The ColBERTv1 code from the SIGIR'20 paper is in the colbertv1 branch. See here for more information on other branches.

Installation

(Update: nowadays you can typically do pip install colbert-ai[torch,faiss-gpu] to get things up and running, but if you face issues conda is always more reliable for faiss and torch.)

ColBERT requires Python 3.7+ and Pytorch 1.9+ and uses the Hugging Face Transformers library.

We strongly recommend creating a conda environment using the commands below. (If you don't have conda, follow the official conda installation guide.)

We have also included a new environment file specifically for CPU-only environments (conda_env_cpu.yml), but note that if you are testing CPU execution on a machine that includes GPUs you might need to specify CUDA_VISIBLE_DEVICES="" as part of your command. Note that a GPU is required for training and indexing.

conda env create -f conda_env[_cpu].yml
conda activate colbert

If you face any problems, please open a new issue and we'll help you promptly!

Overview

Using ColBERT on a dataset typically involves the following steps.

Step 0: Preprocess your collection. At its simplest, ColBERT works with tab-separated (TSV) files: a file (e.g., collection.tsv) will contain all passages and another (e.g., queries.tsv) will contain a set of queries for searching the collection.

Step 1: Download the pre-trained ColBERTv2 checkpoint. This checkpoint has been trained on the MS MARCO Passage Ranking task. You can also optionally train your own ColBERT model.

Step 2: Index your collection. Once you have a trained ColBERT model, you need to index your collection to permit fast retrieval. This step encodes all passages into matrices, stores them on disk, and builds data structures for efficient search.

Step 3: Search the collection with your queries. Given the model and index, you can issue queries over the collection to retrieve the top-k passages for each query.

Below, we illustrate these steps via an example run on the MS MARCO Passage Ranking task.

API Usage Notebook

NEW: We have an experimental notebook on Google Colab that you can use with free GPUs. Indexing 10,000 on the free Colab T4 GPU takes six minutes.

This Jupyter notebook docs/intro.ipynb notebook illustrates using the key features of ColBERT with the new Python API.

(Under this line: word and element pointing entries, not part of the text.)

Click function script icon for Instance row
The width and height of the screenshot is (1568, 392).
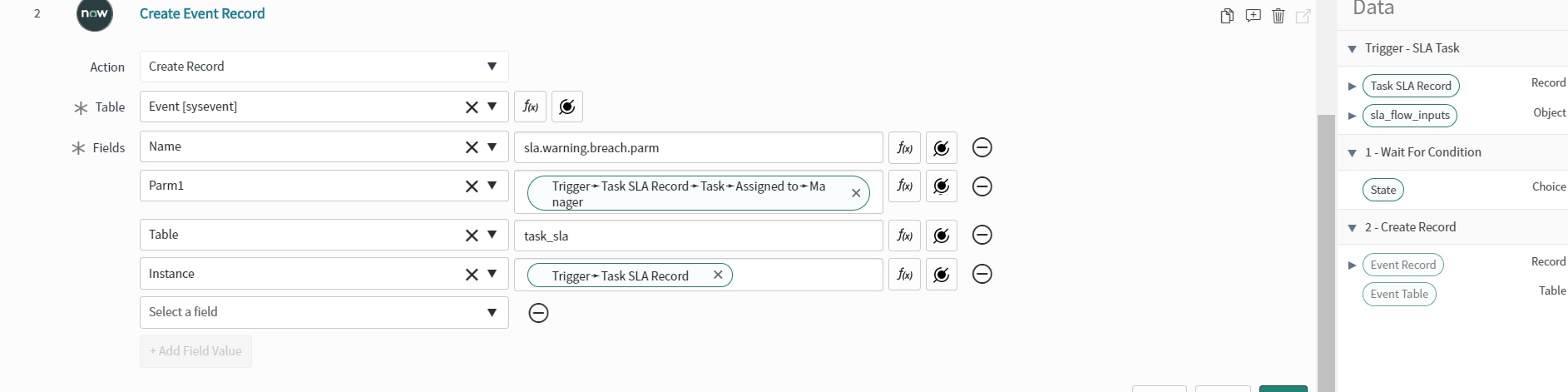904,275
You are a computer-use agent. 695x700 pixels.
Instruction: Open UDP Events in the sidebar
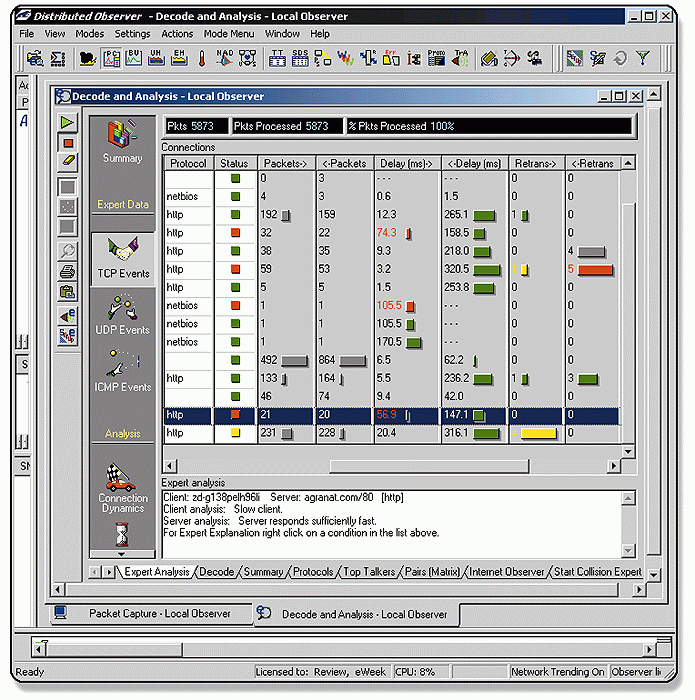pyautogui.click(x=123, y=314)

It includes how to download the ColBERTv2 model checkpoint trained on MS MARCO Passage Ranking and how to download our new LoTTE benchmark.

Data

This repository works directly with a simple tab-separated file format to store queries, passages, and top-k ranked lists.

  • Queries: each line is qid \t query text.
  • Collection: each line is pid \t passage text.
  • Top-k Ranking: each line is qid \t pid \t rank.

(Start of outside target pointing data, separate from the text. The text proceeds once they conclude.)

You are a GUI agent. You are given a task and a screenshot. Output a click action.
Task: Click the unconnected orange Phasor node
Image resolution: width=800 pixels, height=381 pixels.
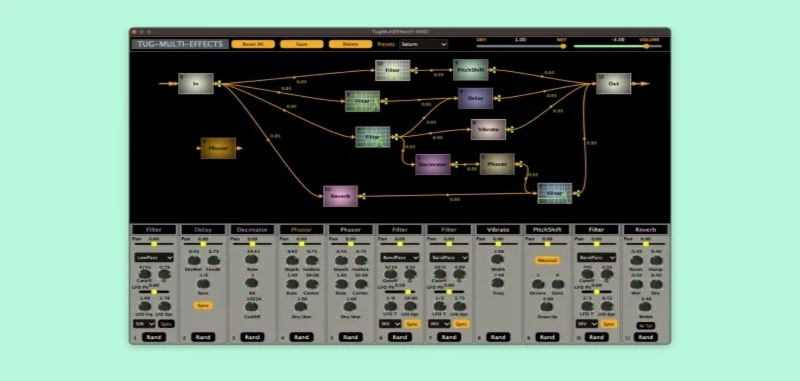click(x=218, y=148)
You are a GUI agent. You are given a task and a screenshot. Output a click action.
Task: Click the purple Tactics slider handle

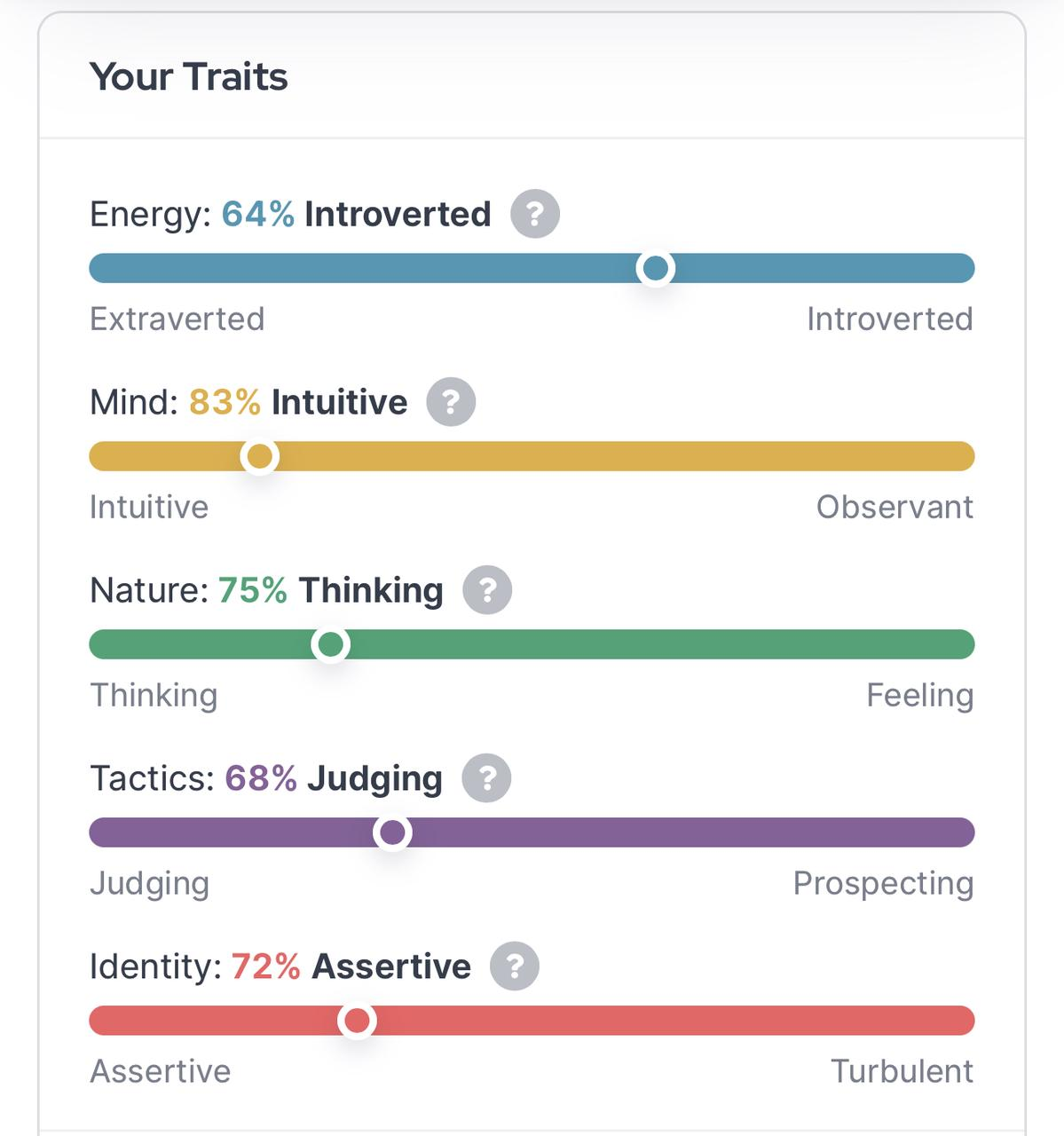(392, 832)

This works directly with the data format of the MS MARCO Passage Ranking dataset. You will need the training triples (triples.train.small.tar.gz), the official top-1000 ranked lists for the dev set queries (top1000.dev), and the dev set relevant passages (qrels.dev.small.tsv). For indexing the full collection, you will also need the list of passages (collection.tar.gz).

Indexing

For fast retrieval, indexing precomputes the ColBERT representations of passages.

Example usage:

from colbert.infra import Run, RunConfig, ColBERTConfig
from colbert import Indexer

if __name__=='__main__':
    with Run().context(RunConfig(nranks=1, experiment="msmarco")):

        config = ColBERTConfig(
            nbits=2,
            root="/path/to/experiments",
        )
        indexer = Indexer(checkpoint="/path/to/checkpoint", config=config)
        indexer.index(name="msmarco.nbits=2", collection="/path/to/MSMARCO/collection.tsv")

Retrieval

We typically recommend that you use ColBERT for end-to-end retrieval, where it directly finds its top-k passages from the full collection:

from colbert.data import Queries
from colbert.infra import Run, RunConfig, ColBERTConfig
from colbert import Searcher

if __name__=='__main__':
    with Run().context(RunConfig(nranks=1, experiment="msmarco")):

        config = ColBERTConfig(
            root="/path/to/experiments",
        )
        searcher = Searcher(index="msmarco.nbits=2", config=config)
        queries = Queries("/path/to/MSMARCO/queries.dev.small.tsv")
        ranking = searcher.search_all(queries, k=100)
        ranking.save("msmarco.nbits=2.ranking.tsv")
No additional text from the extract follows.